Duplicate the entries from the line containing "You are a GUI" through the end of the entries, including both ends, and leave the pictures out of your copy.

------------------------

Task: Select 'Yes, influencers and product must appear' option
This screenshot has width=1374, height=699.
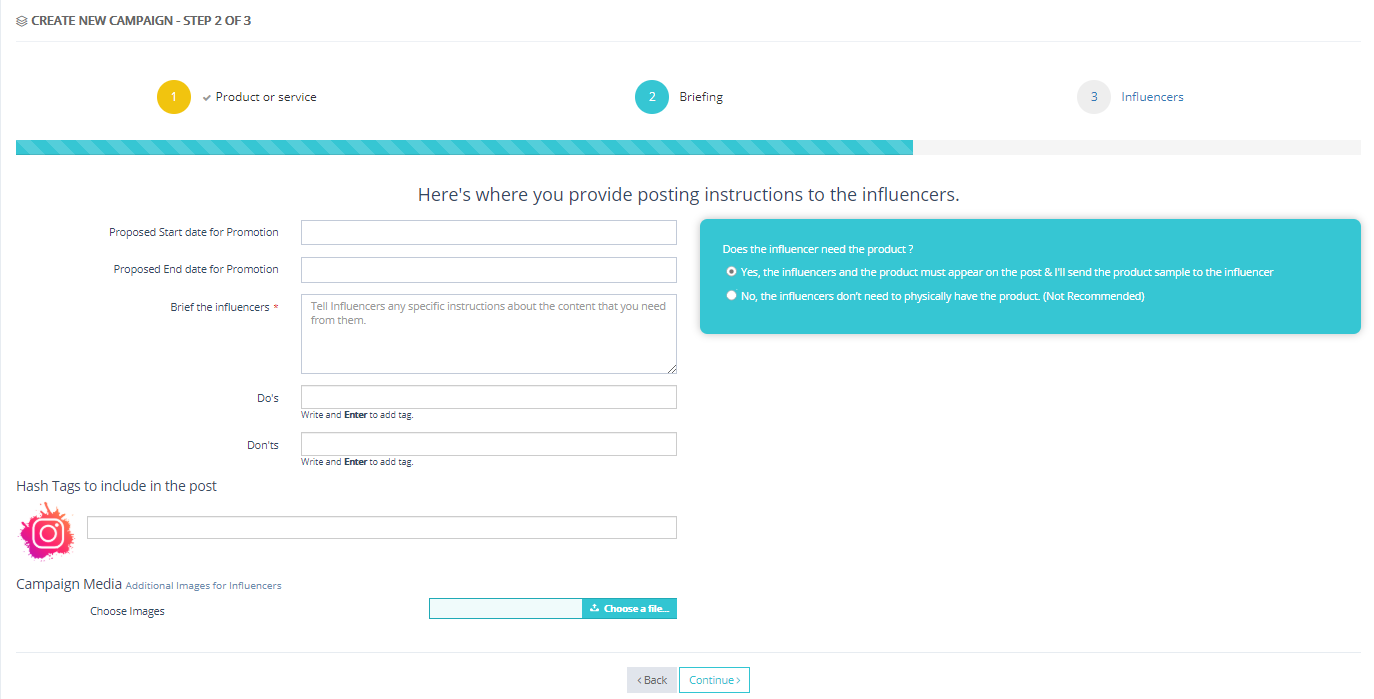Action: tap(731, 272)
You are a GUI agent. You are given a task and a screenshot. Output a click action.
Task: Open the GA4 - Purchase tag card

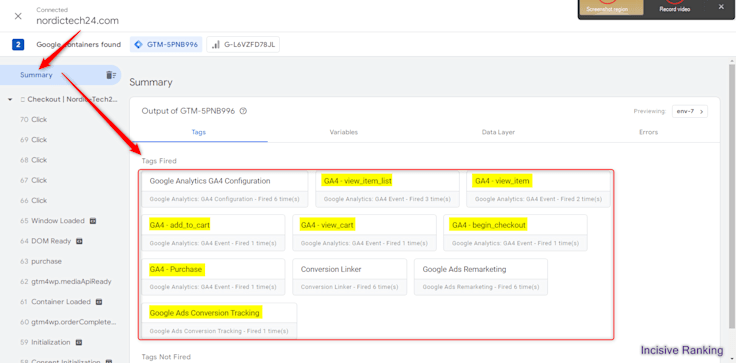pos(213,277)
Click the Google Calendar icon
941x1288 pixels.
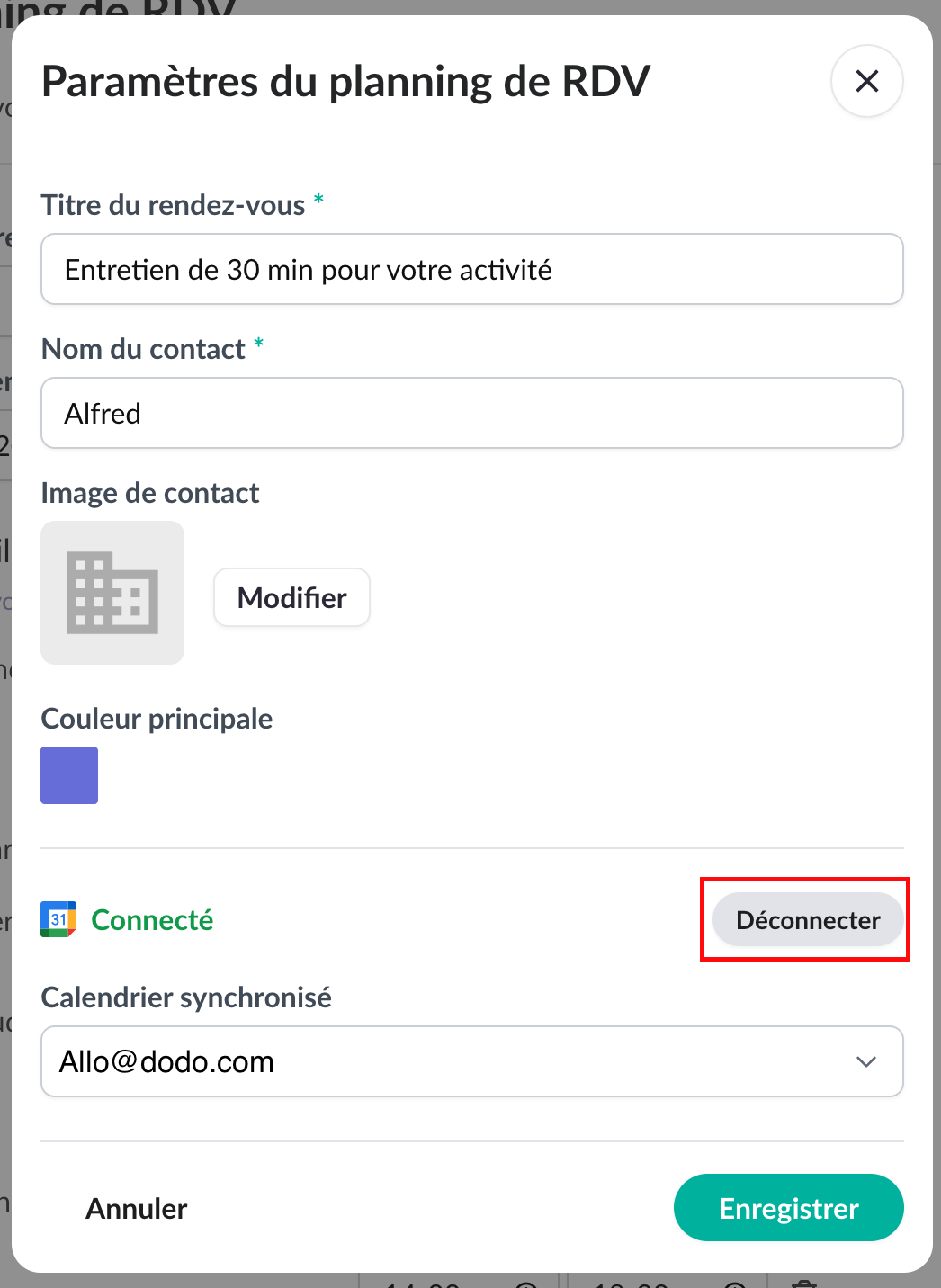tap(58, 919)
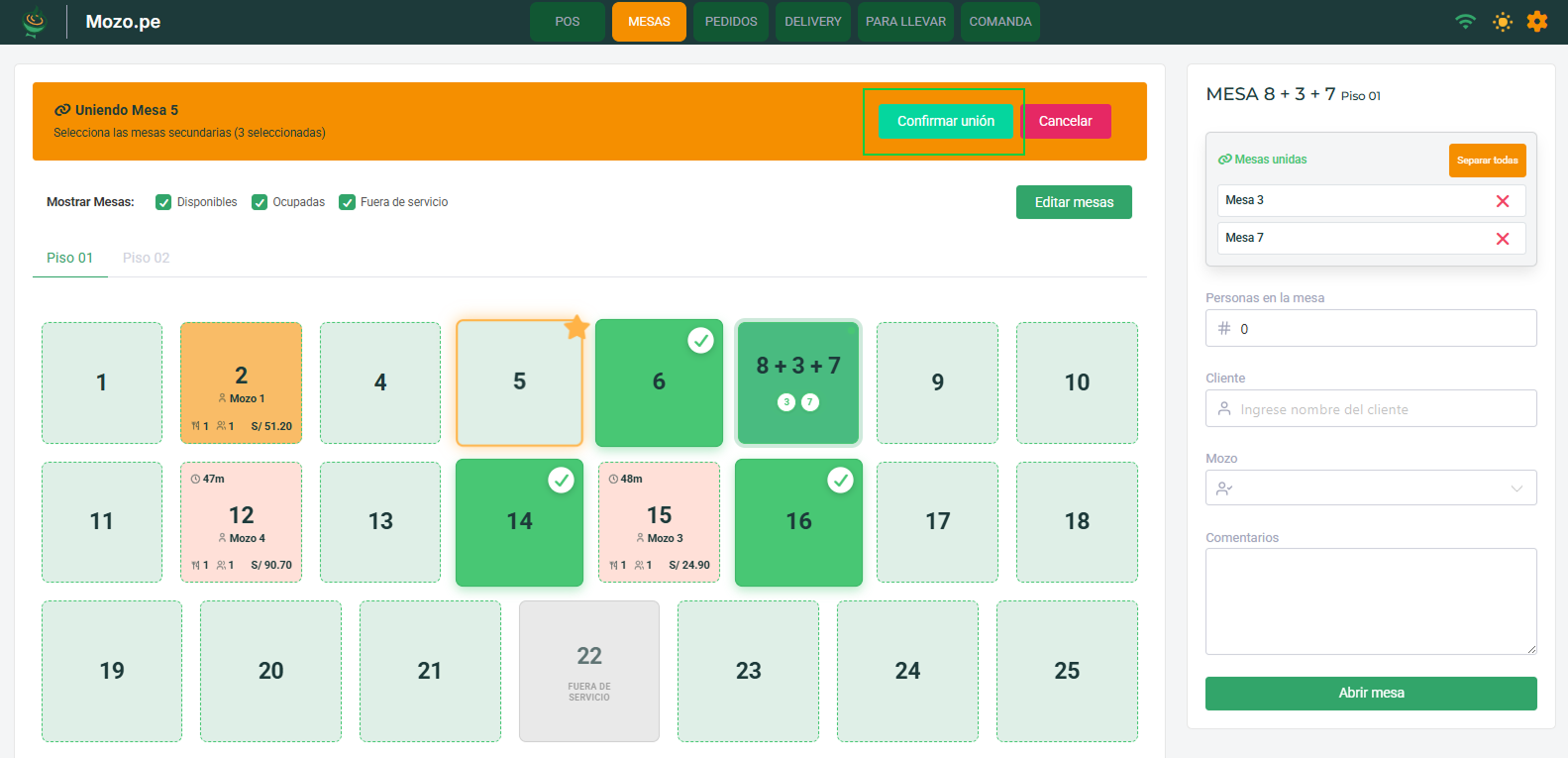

------------------------

**Expected answer**
You are a GUI agent. You are given a task and a screenshot. Output a click action.
Task: Open the GA4 - Purchase tag card

pos(213,277)
Click the Google Calendar icon
941x1288 pixels.
tap(58, 919)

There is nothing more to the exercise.